THE housing firm set to receive £15m of public money to build nearly 200 homes on toxic land in Greenock had NO PLAN to make the ground safe when councillors approved the proposal.

Link Group Ltd, who bought the poisoned former Ravenscraig Hospital site for £1, didn't start work on a 'remediation strategy report' until July — four months after their social housing application was given the green light.

But Link's bosses had been in possession of a report they themselves had commissioned — detailing 'multiple exceedances' of dangerous and cancer-causing chemicals in the ground — since November in 2017.

Work on the remediation plan, which must satisfy Inverclyde Council's contaminated land officer before any construction work can proceed, got under way after concerned MSP Stuart McMillan called for the 'utmost clarity' from Link in June.

The firm — affiliated with Larkfield Housing Association — bought the contaminated 83-acre site 17 months ago in a 'back-to-back' transaction involving former owner, NHS Greater Glasgow and Clyde, and the Scottish Government.

Inverclyde Planning Board passed the housing application by just one vote in March this year after chief officer Stuart Jamieson said that he was 'satisfied' with a series of conditions his department imposed on Link.

But Mr Jamieson admitted during the meeting: "We don't know what the levels of contamination are on the site."

Despite work only beginning last month on the remediation strategy report, Link insisted yesterday that they have been preparing to make the ground safe for several months.

A spokesman said: "Work started on the Remediation Strategy Report in July 2019.

"But the strategy has been developed throughout the ground investigation and interpretative report stages associated with the pre-demolition and post-demolition works completed in late 2017 and late 2018/early 2019."

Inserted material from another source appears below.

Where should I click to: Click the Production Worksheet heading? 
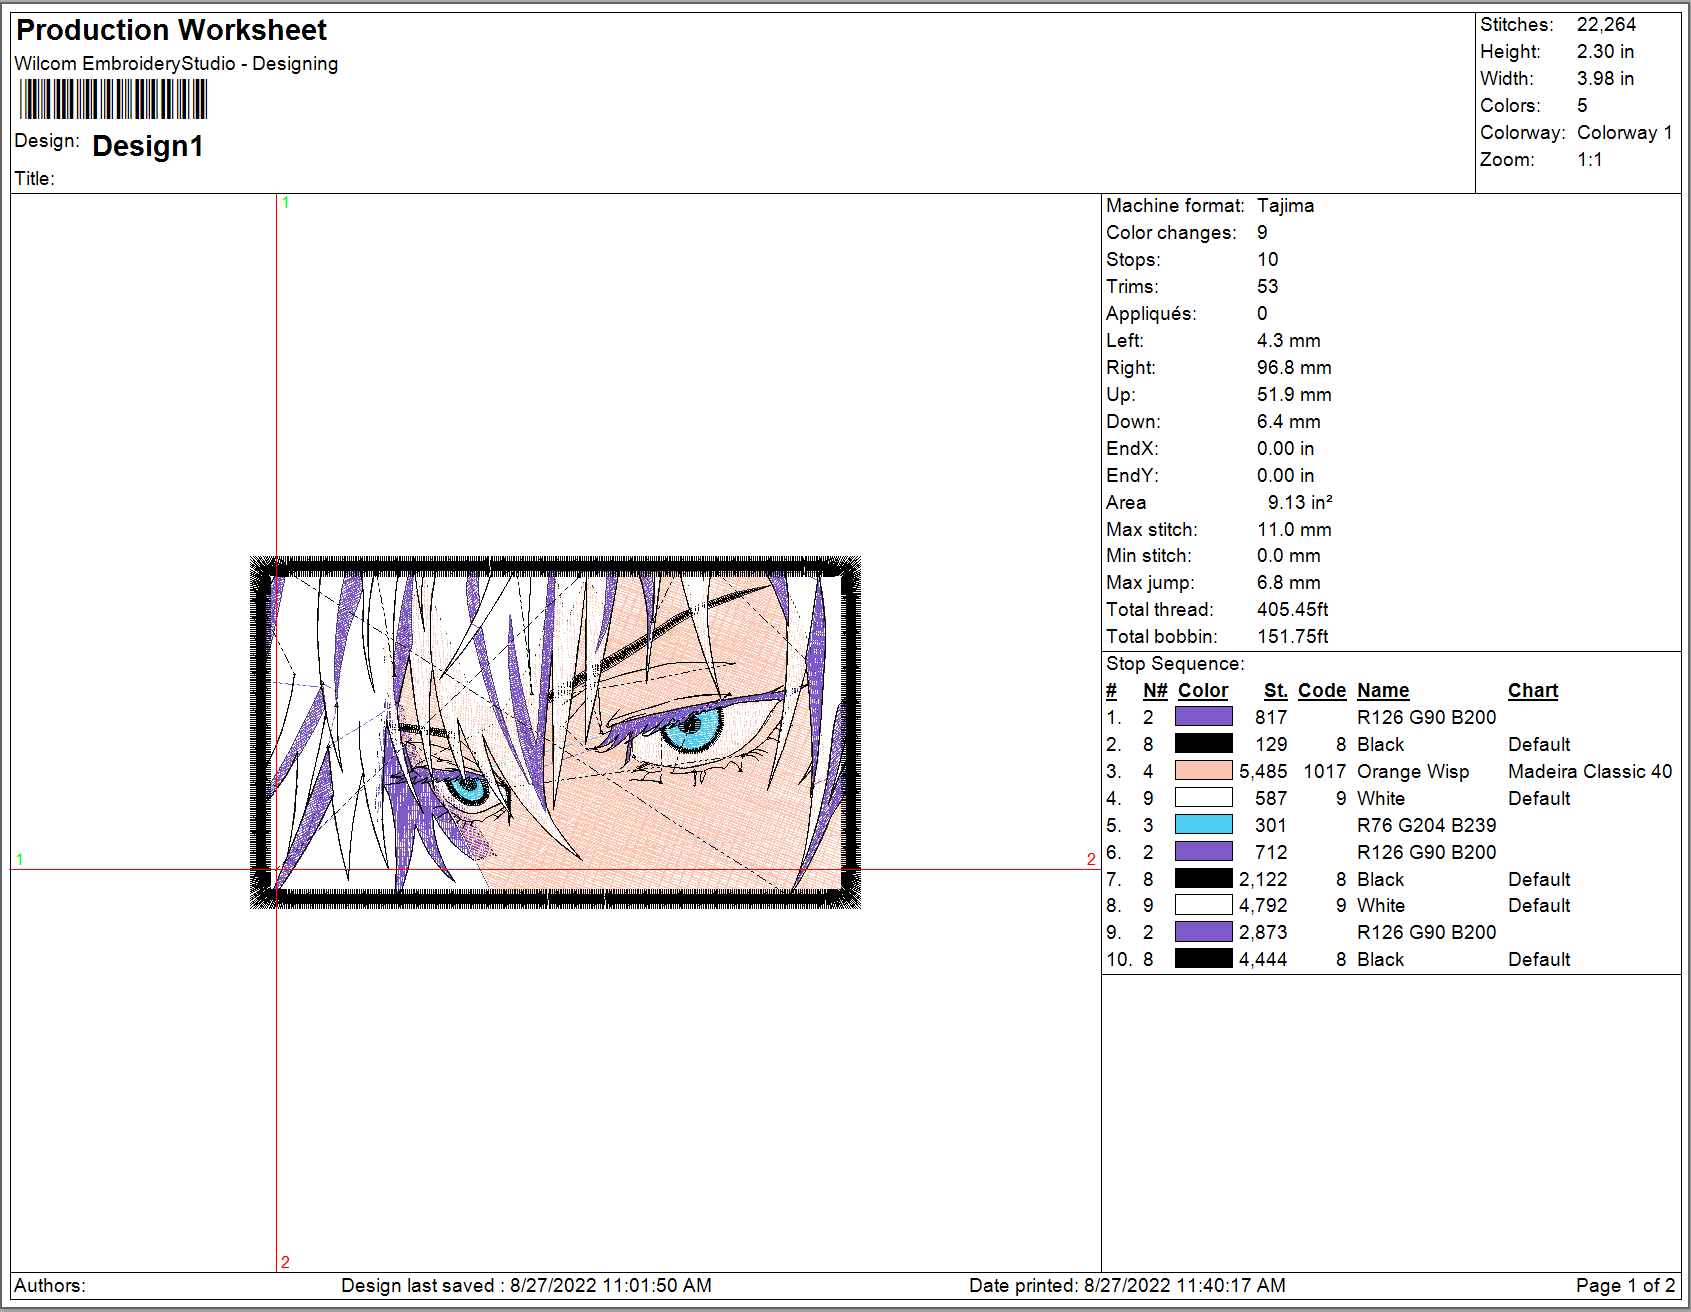(172, 30)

Asked why there was no remediation plan when councillors approved their proposal to build homes on the toxic site, the spokesman said: "Remediation strategies are normally a pre-start planning condition (required prior to the start of construction works onsite), not a pre-planning requirement, given they can only be completed once detailed ground investigation including any post-demolition investigations are complete."

Link has appointed structural and civil engineering consultants Fairhurst to compile the remediation strategy document — the same firm whose 2017 report warned of the 'multiple exceedances' of toxins and urged 'vigilance' in case of 'additional sources of gross contamination'.

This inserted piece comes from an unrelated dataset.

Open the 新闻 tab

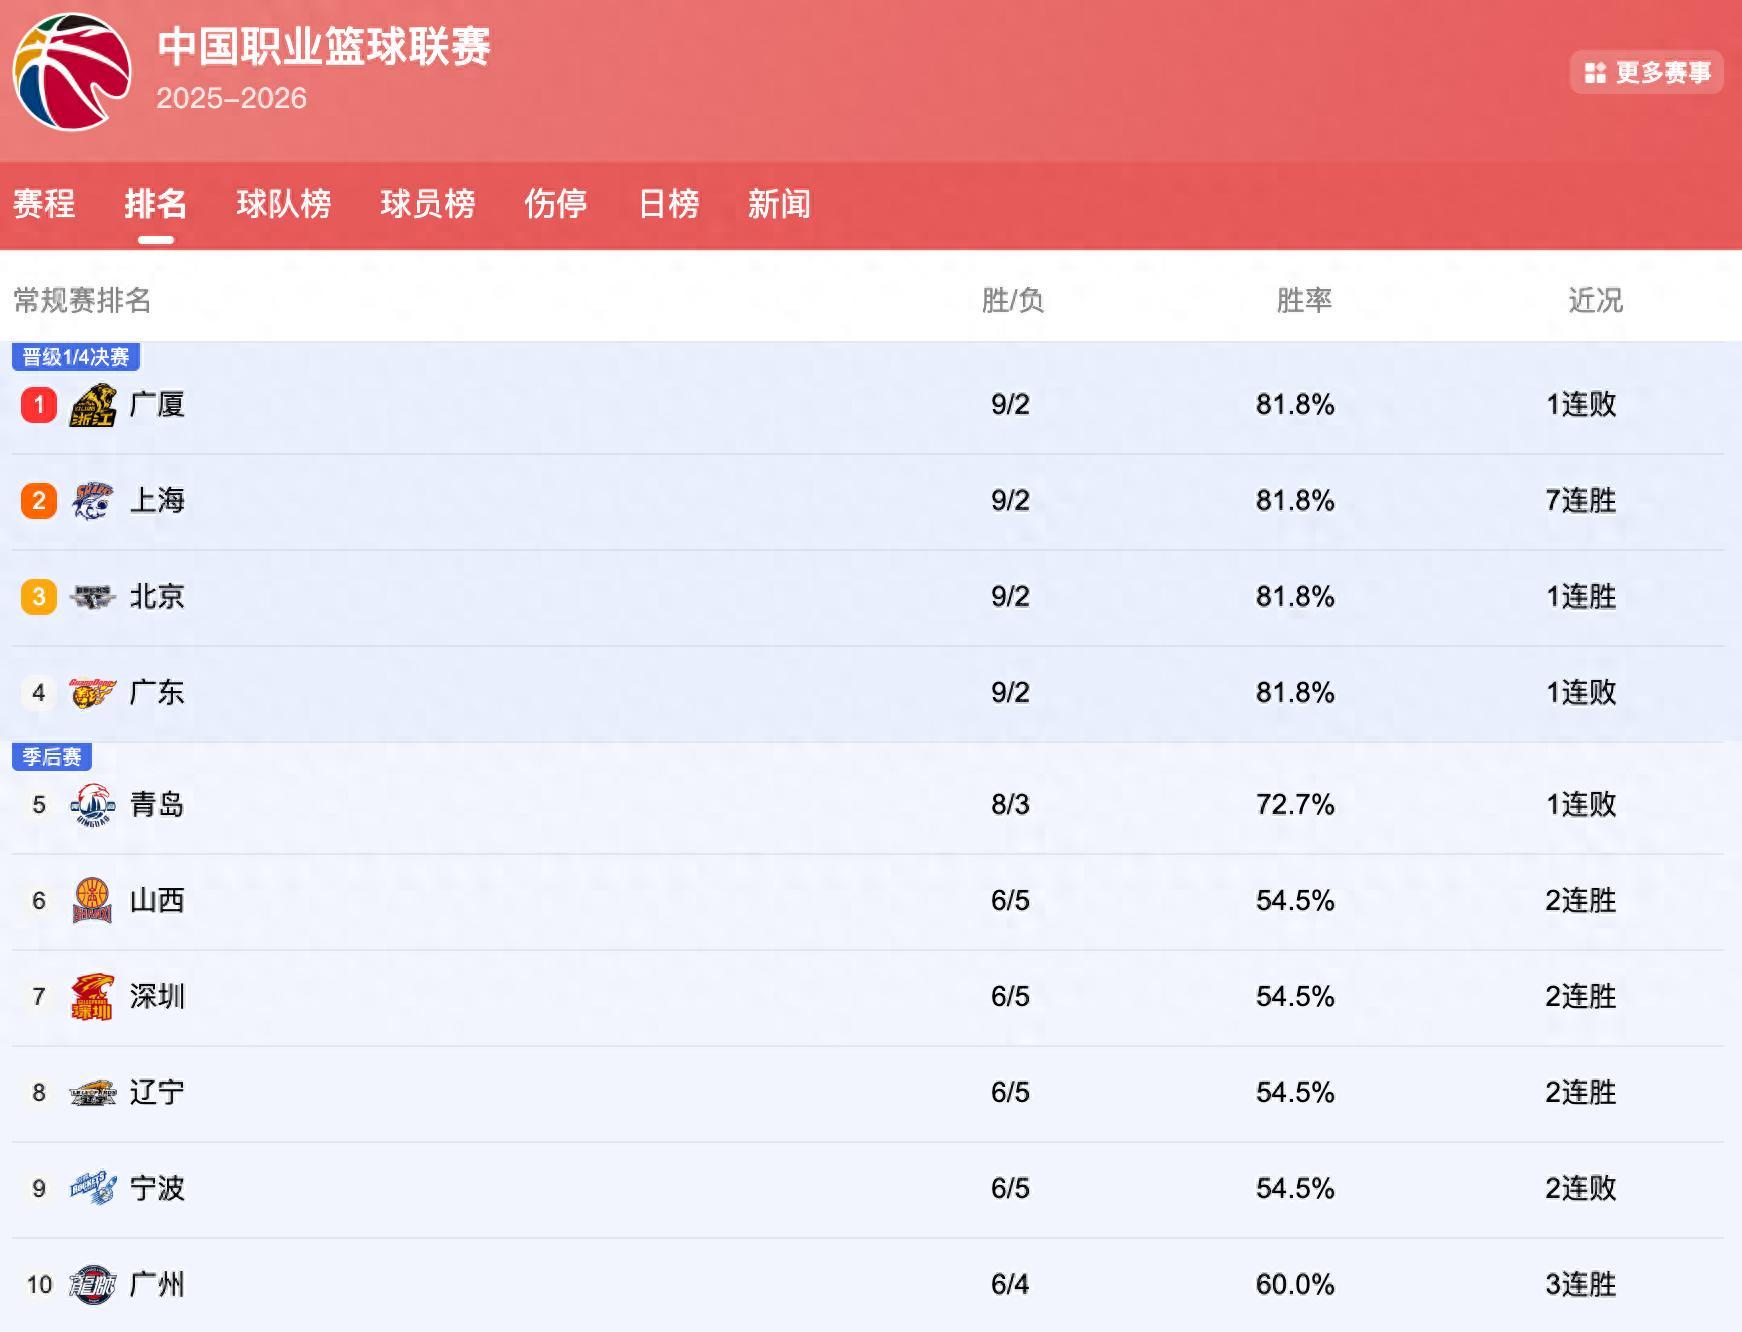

The Telegraph told last November how the grounds have been polluted for nearly 150 years because they were twice used as industrial scale town dumps in the 1870s and 1880s for industries such as tanneries, bone yards and chemical works.

Link's remediation strategy is expected to be submitted to the council for approval at the end of this month.

Asked if its full contents will be made public, their spokesman said: "It will be issued to Inverclyde Council and it is our understanding that this can then be provided to the public."

In response to a question as to whether remediation work will clear the soil completely of the contaminants identified, he said: "The proposed remediation work is designed to break all pollutant linkages identified to mitigate risks to identified receptors including human end users i.e. residents and/or visitors/members of the public without removing the soil from the site."